## GIVEN EXERCISE 1
Answer these questions about the RDataFrame thread:
(a) Which ROOT version is listed?
(b) What value does the reproducer assign to opts.fMode?
(c) Which method does the last comment say was run with a custom lambda?
## GIVEN EXERCISE 2
Rewrite the part of the RDataFrame thread that begins at the words "opts = r.RDF.RSnapshotOptions()" and ends after "rdftd = r.RDataFrame(td)", switching "opts" to "snap_opts".

## GIVEN TEXT
## start

Continuing the discussion from EnableImplicitMT() prevents reading XrootD file with RDataFrame:
This issue was only partially resolved. It still occurs for a TTree inside a TDirectory. Reproducer:
import ROOT as r
r.ROOT.EnableImplicitMT()
fpath = "root://path/to/test.root"
r.RDataFrame(10).Define("e", "rdfentry_").Snapshot("testd/testt", fpath)
opts = r.RDF.RSnapshotOptions()
opts.fMode = "UPDATE"
r.RDataFrame(10).Define("e", "rdfentry_").Snapshot("testt", fpath, "", opts)
f = r.TFile.Open(fpath)
t = f.Get("testt")
td = f.Get("testd/testt")
rdft = r.RDataFrame(t)
rdftd = r.RDataFrame(td)
ht = rdft.Histo1D("e")
htd = rdftd.Histo1D("e")
ht.GetMean() # works fine
htd.GetMean() # produces error
Output:
---------------------------------------------------------------------------
runtime_error Traceback (most recent call last)
Input In [3], in <module>
15 htd = rdftd.Histo1D("e")
16 ht.GetMean() # works fine
---> 17 htd.GetMean()
runtime_error: TH1D& ROOT::RDF::RResultPtr<TH1D>::operator*() =>
runtime_error: TTreeProcessorMT::Process: an error occurred while getting tree "//path/to/test.root:/testd/testt" from file "root://path/to/test.root"
ROOT Version: 6.24/06
Platform: Not Provided
Compiler: Not Provided
RDataFrame with a tree inside a directory in files used to populate a TChain seems to be working for me, but all I’ve tried so far is to load the RDataFrame and then run a ForEachSlot with a custom lambda.

## end

Word and element pointing rows:
## start

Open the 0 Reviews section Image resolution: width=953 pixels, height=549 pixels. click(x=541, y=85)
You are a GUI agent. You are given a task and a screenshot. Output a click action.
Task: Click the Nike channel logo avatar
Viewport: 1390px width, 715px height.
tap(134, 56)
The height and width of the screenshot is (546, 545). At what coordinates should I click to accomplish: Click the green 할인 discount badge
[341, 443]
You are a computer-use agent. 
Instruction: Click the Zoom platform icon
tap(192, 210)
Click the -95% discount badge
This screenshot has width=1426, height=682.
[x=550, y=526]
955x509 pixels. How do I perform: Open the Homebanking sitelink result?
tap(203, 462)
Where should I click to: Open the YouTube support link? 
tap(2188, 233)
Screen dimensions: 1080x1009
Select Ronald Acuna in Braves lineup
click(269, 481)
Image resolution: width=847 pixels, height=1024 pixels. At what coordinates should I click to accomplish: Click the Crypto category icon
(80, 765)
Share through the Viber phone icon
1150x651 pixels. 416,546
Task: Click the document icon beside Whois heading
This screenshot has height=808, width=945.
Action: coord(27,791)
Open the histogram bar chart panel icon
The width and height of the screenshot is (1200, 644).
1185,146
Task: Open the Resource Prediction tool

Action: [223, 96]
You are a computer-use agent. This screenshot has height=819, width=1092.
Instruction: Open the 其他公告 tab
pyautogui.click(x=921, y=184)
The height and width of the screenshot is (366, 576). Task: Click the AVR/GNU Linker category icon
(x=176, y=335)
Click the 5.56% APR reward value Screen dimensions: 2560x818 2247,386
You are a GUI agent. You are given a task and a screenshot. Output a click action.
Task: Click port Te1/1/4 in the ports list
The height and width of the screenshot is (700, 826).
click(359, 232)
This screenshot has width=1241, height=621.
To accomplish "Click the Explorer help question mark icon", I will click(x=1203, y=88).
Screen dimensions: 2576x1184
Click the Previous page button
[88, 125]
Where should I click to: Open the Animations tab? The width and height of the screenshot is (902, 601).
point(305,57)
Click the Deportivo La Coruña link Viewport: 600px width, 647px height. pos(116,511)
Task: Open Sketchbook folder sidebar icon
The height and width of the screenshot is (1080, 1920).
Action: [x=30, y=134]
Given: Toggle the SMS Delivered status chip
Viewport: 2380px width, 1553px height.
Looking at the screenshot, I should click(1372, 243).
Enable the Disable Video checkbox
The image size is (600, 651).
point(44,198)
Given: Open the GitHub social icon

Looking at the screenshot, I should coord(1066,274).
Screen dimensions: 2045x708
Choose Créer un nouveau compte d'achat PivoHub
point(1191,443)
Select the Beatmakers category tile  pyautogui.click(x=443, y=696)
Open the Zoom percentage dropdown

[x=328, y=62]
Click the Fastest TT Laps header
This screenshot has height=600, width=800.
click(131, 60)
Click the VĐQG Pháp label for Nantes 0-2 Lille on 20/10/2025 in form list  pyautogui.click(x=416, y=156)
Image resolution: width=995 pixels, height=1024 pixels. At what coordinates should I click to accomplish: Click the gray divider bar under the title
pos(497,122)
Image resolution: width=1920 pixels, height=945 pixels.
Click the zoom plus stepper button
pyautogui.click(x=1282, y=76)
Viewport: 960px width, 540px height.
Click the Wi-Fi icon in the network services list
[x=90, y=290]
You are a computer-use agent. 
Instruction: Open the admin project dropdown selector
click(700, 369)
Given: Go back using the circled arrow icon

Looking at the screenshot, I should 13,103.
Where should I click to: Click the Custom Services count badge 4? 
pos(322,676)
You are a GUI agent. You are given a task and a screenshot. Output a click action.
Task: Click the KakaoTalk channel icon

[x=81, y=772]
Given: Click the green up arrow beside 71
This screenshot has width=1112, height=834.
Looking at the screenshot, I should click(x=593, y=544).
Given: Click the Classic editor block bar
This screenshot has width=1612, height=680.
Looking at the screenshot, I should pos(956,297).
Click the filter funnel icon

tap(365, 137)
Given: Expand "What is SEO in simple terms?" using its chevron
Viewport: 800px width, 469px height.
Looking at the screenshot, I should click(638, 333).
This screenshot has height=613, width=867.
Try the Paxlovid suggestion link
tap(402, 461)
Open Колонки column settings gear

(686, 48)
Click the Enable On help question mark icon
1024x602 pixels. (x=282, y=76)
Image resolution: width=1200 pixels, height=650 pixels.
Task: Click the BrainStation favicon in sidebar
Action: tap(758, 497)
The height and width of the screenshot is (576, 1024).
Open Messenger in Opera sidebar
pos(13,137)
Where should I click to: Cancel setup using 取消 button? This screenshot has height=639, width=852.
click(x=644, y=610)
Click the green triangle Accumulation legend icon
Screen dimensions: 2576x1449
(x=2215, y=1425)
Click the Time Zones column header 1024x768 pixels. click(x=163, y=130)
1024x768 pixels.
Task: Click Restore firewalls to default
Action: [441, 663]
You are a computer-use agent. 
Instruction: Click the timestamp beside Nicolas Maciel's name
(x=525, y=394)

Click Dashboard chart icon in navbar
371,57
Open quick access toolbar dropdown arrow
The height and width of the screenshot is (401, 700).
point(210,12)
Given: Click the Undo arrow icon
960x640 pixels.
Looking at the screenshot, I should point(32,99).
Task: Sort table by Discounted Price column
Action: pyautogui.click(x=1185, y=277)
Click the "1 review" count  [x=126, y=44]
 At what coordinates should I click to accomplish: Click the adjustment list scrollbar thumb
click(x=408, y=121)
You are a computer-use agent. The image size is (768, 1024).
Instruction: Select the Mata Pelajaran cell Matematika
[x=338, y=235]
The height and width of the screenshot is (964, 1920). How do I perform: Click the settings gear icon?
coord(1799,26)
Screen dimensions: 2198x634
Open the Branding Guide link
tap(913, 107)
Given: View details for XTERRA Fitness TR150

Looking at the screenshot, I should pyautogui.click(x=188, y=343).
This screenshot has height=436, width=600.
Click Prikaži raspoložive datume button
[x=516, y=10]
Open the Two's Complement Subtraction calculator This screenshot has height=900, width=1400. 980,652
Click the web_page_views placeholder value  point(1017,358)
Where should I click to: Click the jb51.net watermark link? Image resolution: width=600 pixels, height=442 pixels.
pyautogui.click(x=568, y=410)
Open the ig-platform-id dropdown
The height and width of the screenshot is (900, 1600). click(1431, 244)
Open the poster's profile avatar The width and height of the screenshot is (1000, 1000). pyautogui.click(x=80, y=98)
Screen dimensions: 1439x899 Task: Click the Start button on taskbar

## end

## FULL ANSWER 1
(a) 6.24/06
(b) "UPDATE"
(c) ForEachSlot

## FULL ANSWER 2
snap_opts = r.RDF.RSnapshotOptions()
snap_opts.fMode = "UPDATE"
r.RDataFrame(10).Define("e", "rdfentry_").Snapshot("testt", fpath, "", snap_opts)
f = r.TFile.Open(fpath)
t = f.Get("testt")
td = f.Get("testd/testt")
rdft = r.RDataFrame(t)
rdftd = r.RDataFrame(td)